Ethypharm also argues that even if it is not a competitor in the United States fenofibrate market, it suffered antitrust injury because its injury is “inextricably intertwined” with Abbott's conduct such that Ethypharm's “injuries are the means by which the defendants seek to achieve their anticompetitive ends.” W. Penn Allegheny Health, 627 F.3d at 102. In Gulfstream III Associates, Inc. v. Gulfstream Aerospace Corp., we recognized the “inextricably intertwined” exception to the usual requirement that an antitrust plaintiff be either a competitor or consumer. 995 F.2d 425, 429 (3d Cir.1993). There, we stated that antitrust injury occurs if “there exists a ‘significant causal connection’ such that the harm to the plaintiff can be said to be ‘inextricably intertwined’ with the antitrust conspiracy.” Id. at 429;see also Carpet Group, 227 F.3d at 77 (concluding there was antitrust injury because of inextricable intertwinement). Since that time, however, we have not extended the “ ‘inextricably intertwined’ exception beyond cases in which both plaintiffs and defendants are in the business of selling goods or services in the same relevant market,” though they may not directly compete against each other. Broadcom Corp. v. Qualcomm, Inc., 501 F.3d 297, 320–21 (3d Cir.2007) (emphasis added). Thus, Ethypharm's argument that its injuries are inextricably intertwined with Abbott's conduct—that is, the “injuries are the means by which [Abbott] seek[s] to achieve [its] anticompetitive ends,” W. Penn Allegheny Health, 627 F.3d at 102—fails for the same reason its argument that it is a competitor fails: Ethypharm itself, by its own choice, is not in the United States fenofibrate market.
The “inextricably intertwined” antitrust injury originated in Blue Shield of Virginia v. McCready, 457 U.S. 465, 102 S.Ct. 2540, 73 L.Ed.2d 149 (1982). There, the Court recognized that antitrust injury may be suffered by those other than competitors when the “injury alleged is so integral an aspect” of the alleged anticompetitive conduct that “the loss was precisely the type of loss that the claimed violations ... would be likely to cause.” Id. at 479, 102 S.Ct. 2540 (omission in original) (internal quotation marks omitted). It went on to conclude that that test had been met because “the injury [the plaintiff] suffered was inextricably intertwined with the injury the conspirators sought to inflict.” Id. at 484, 102 S.Ct. 2540. Thus, an “inextricably intertwined” antitrust injury is limited to plaintiffs “whose injuries are the essential means by which defendants' illegal conduct brings about its ultimate injury to the marketplace.” IIA Philip E. Areeda, et al., Antitrust Law: An Analysis of Antitrust Principles and Their Application ¶ 339, at 123 (3d ed.2007).
Accordingly, we conclude that Ethypharm did not suffer antitrust injury because it does not and indeed cannot compete in the United States fenofibrate market, unless and until it acquires the required FDA approval to do so.
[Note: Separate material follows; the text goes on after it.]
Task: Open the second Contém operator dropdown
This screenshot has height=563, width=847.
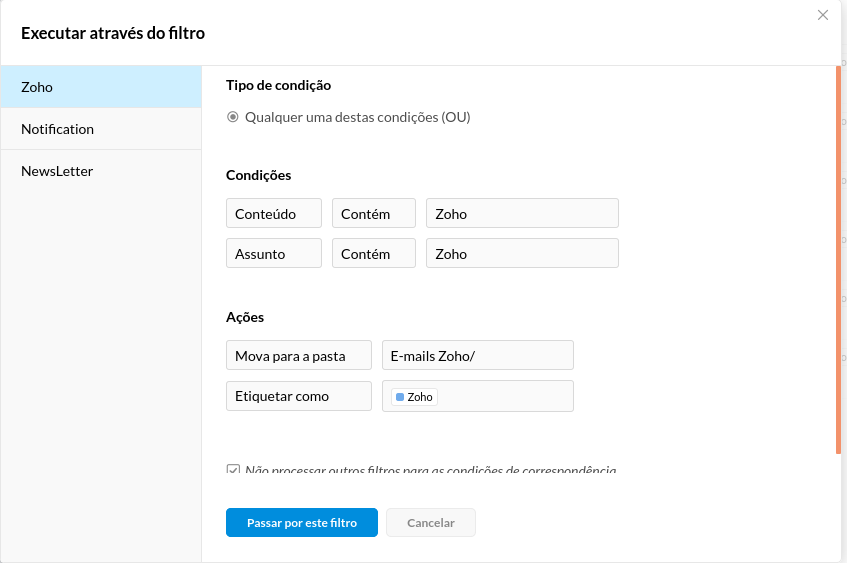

As a result, Ethypharm lacks antitrust standing to sue Abbott.
Because we conclude that Ethypharm did not suffer antitrust injury, we do not address any of the other AGC factors in the antitrust standing analysis. Nor do we reach the issue of whether the District Court erred in its analysis of the merit of Abbott's motion for summary judgment.
III. Conclusion
For the reasons above, we will vacate the grant of summary judgment as to Ethypharm's federal claims, leave undisturbed 238the grant of summary judgment as to Ethypharm's state law claims, and remand the case to the District Court to dismiss the federal claims for lack of standing.